In any civil action of interpleader under § 1335 of [Title 28], a district court may issue its process for all claimants and enter its order restraining them from instituting or prosecuting any proceeding in any State or United States court affecting the property, instrument or obligation involved until further order of the Court ...

Such district court shall hear and determine the case, and may discharge the plaintiff from further liability, make the injunction permanent and make all appropriate orders to enforce its judgment.

[14] 28 U.S.C. § 1478 provides in relevant part:

(a) A party may remove any claim or cause of action in a civil action ... to the bankruptcy court for the district where such civil action is pending.
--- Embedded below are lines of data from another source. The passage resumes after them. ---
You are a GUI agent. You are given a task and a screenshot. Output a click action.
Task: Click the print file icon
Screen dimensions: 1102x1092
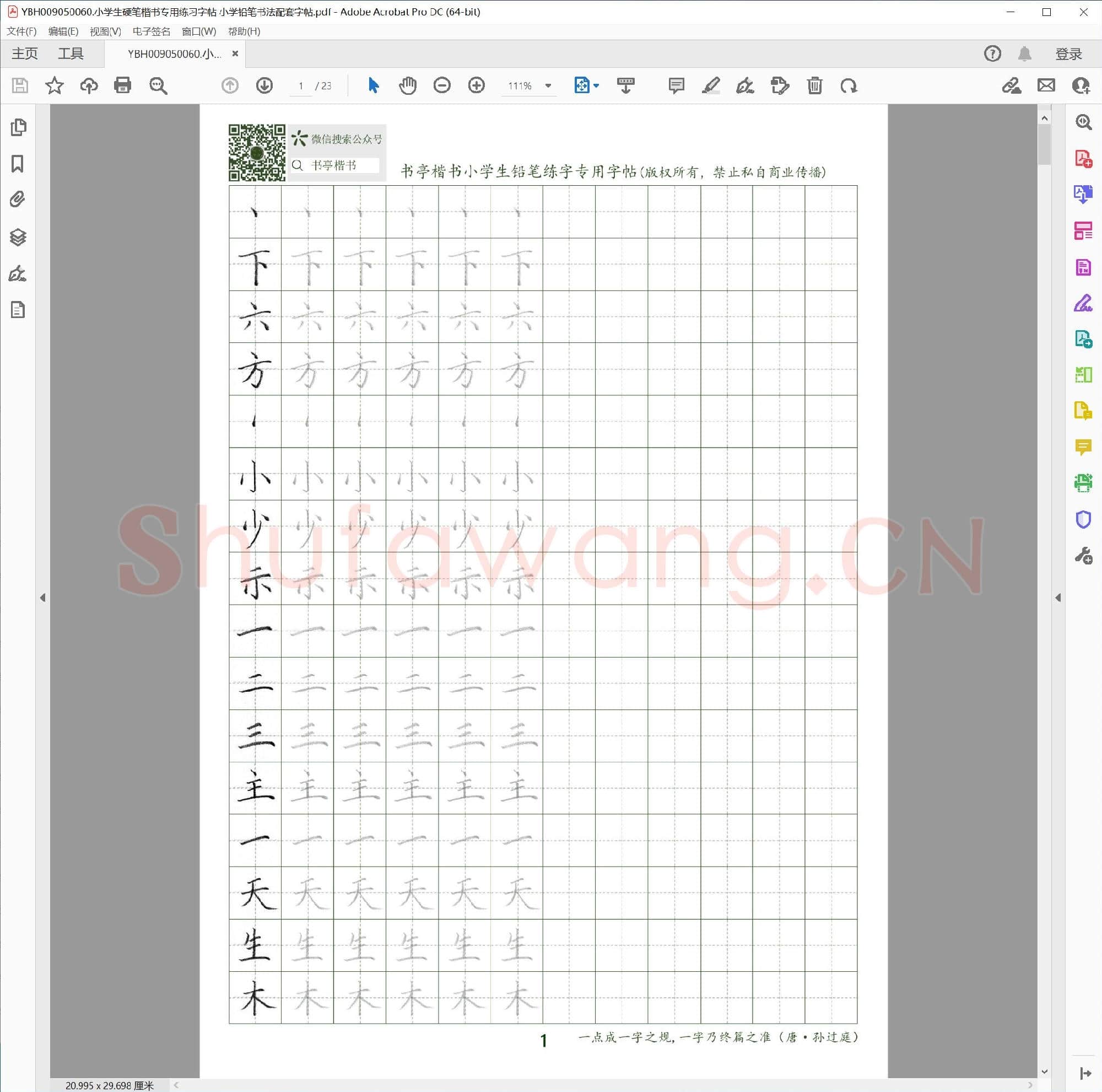(123, 85)
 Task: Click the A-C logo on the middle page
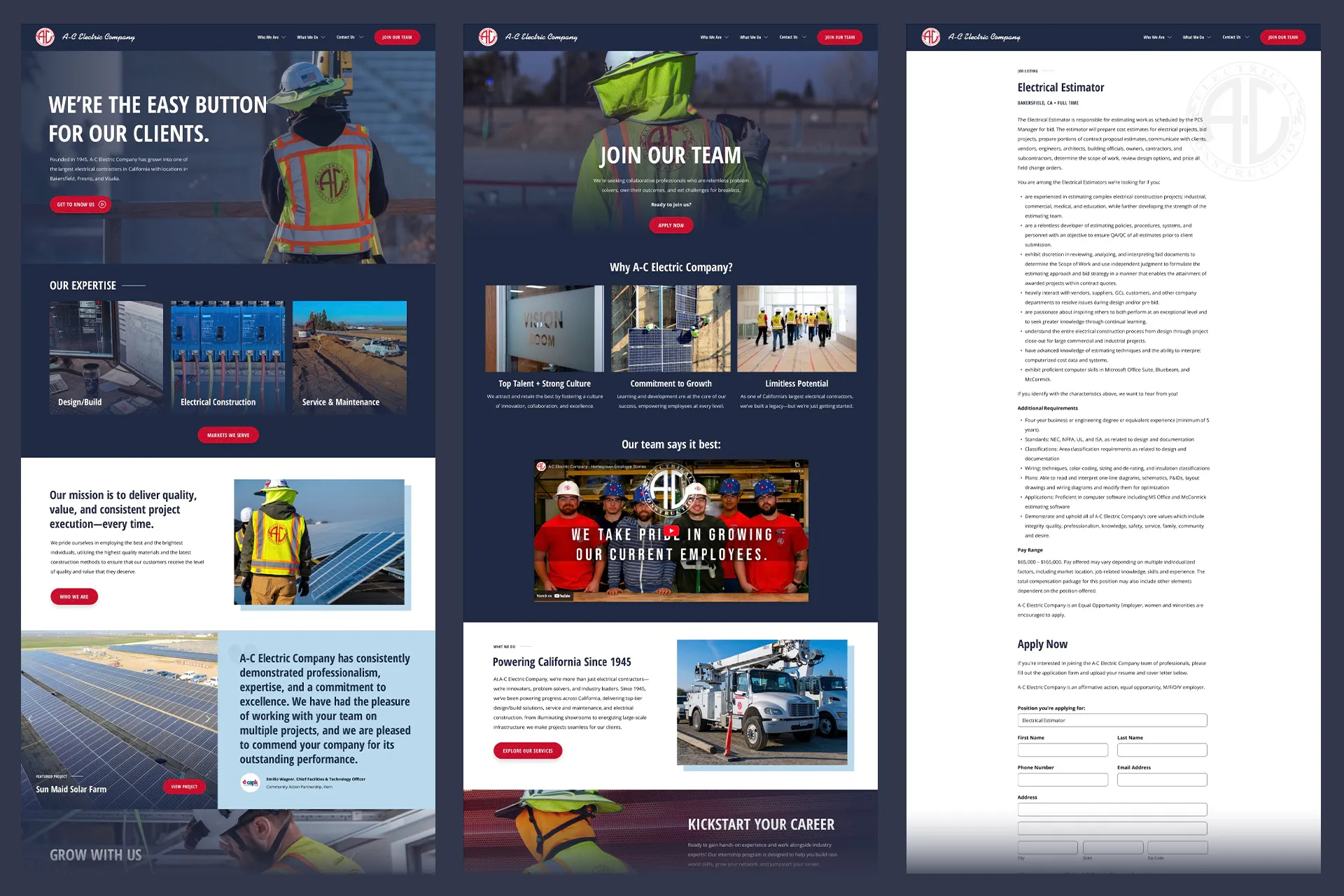point(488,36)
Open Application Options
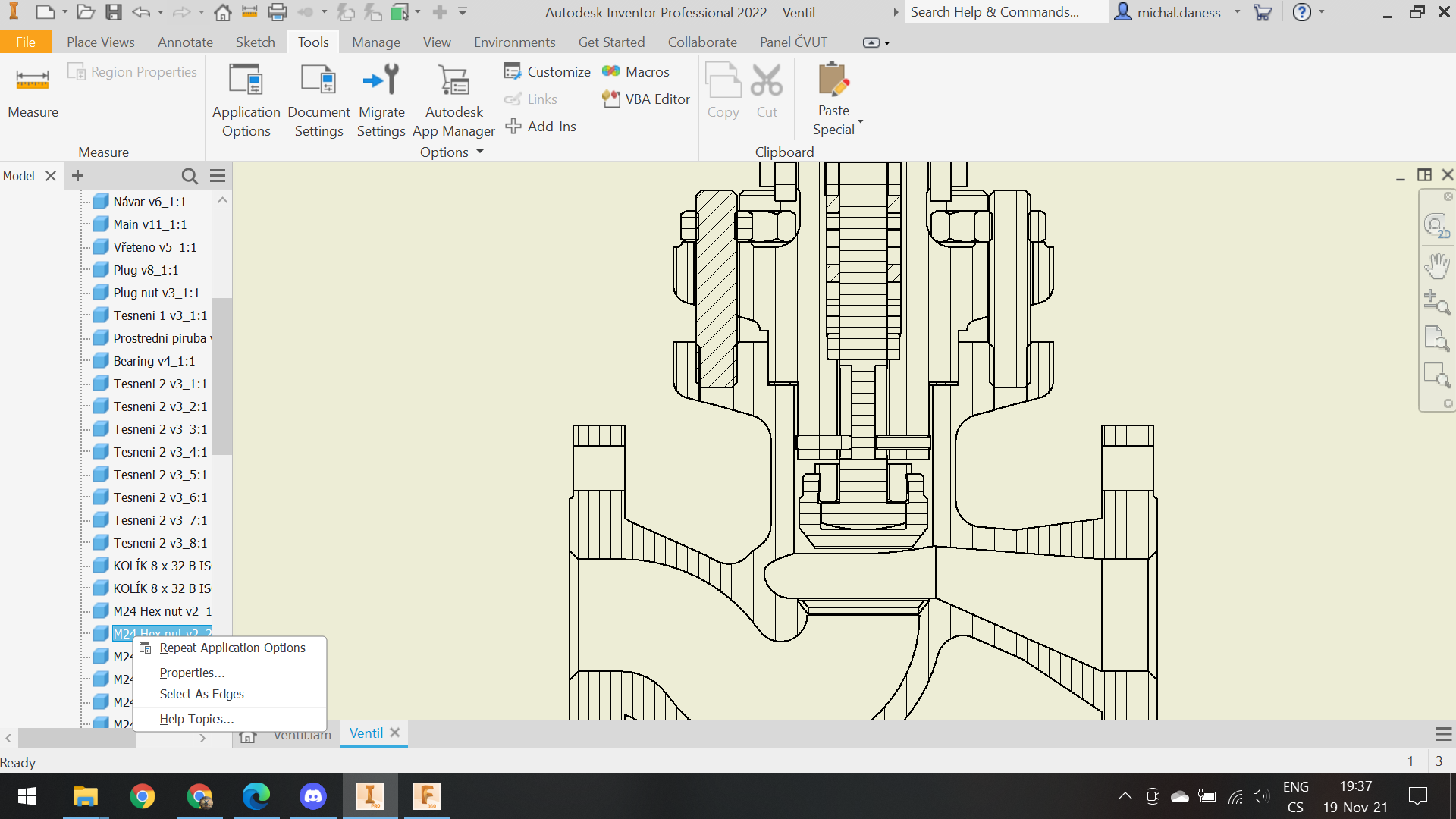Image resolution: width=1456 pixels, height=819 pixels. [x=246, y=99]
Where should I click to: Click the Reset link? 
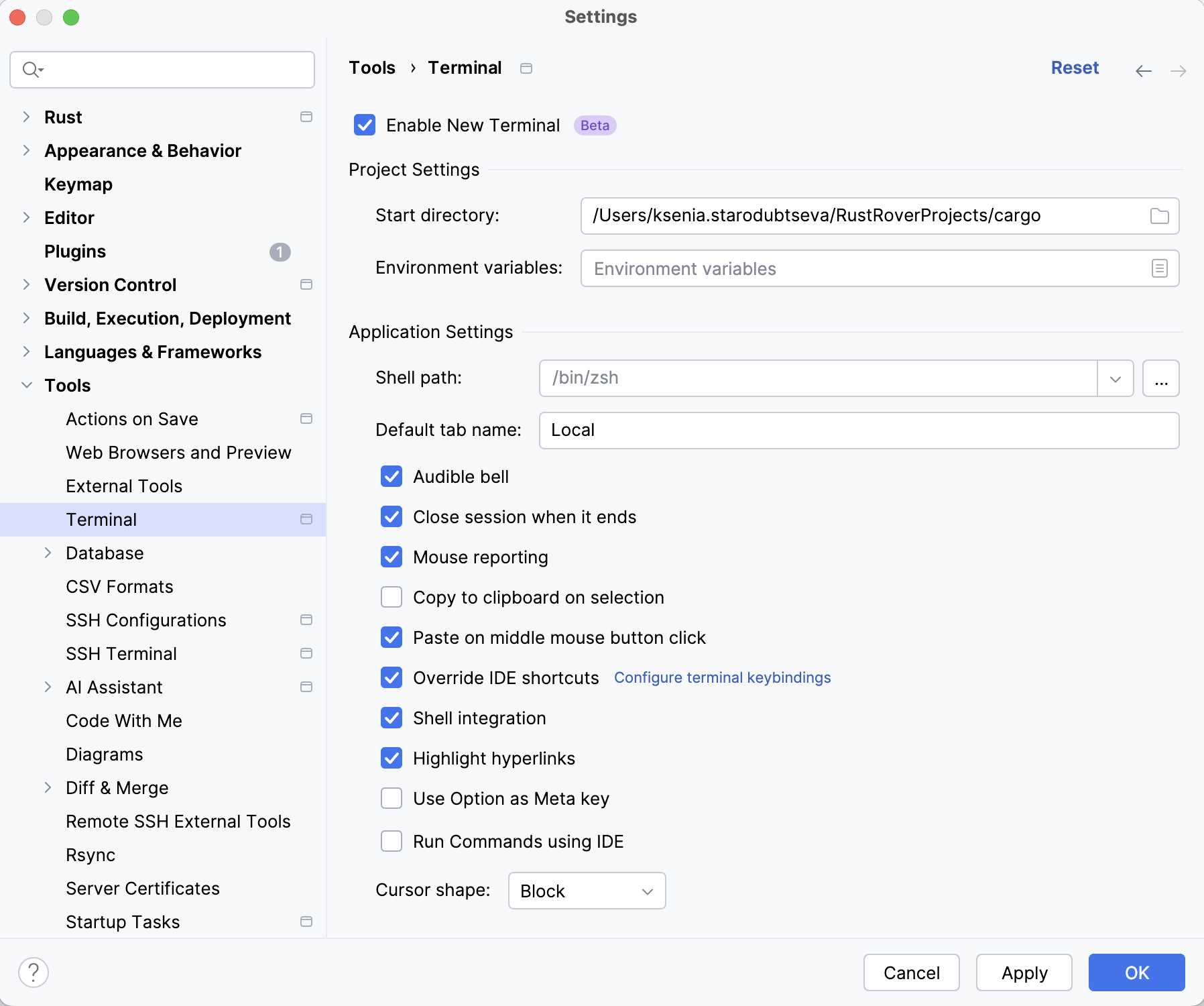[x=1074, y=68]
If the bankruptcy courts have jurisdiction over such claim or cause of action.

(b) The court to which such claim or cause of action is removed may remand such claim or cause of action on any equitable ground. An order under this subsection remanding a claim or cause of action, or a decision not so remanding, is not reviewable by appeal or otherwise.

[15] Defendant P&O Falco, Inc. filed a petition for relief from any automatic stay that may be applicable to this case, pursuant to § 362(e), on July 14, 1981 in the Houston Bankruptcy Court. The petition named all of the parties to this interpleader action and apparently was intended to apply to all the parties to the litigation. The bankruptcy code provides that thirty days after petition for relief has been filed, pursuant to § 362(e), the automatic stay is automatically lifted unless the bankruptcy court determines after a hearing that the stay should not be lifted. But see In Re Coleman American Companies, Inc. 8 B.R. 384 (D.Kan.1981) (relief from automatic stay must be sought from court in which Chapter 11 proceeding is pending); In Re Coleman American Companies, Inc., 6 B.R. 251 (D.Colo.1980) (relief from automatic stay may be sought from court other than one in which Chapter 11 proceeding is pending).

[16] Nevertheless, since ECI is a defendant in this interpleader action it received notice of WTM's injunction request.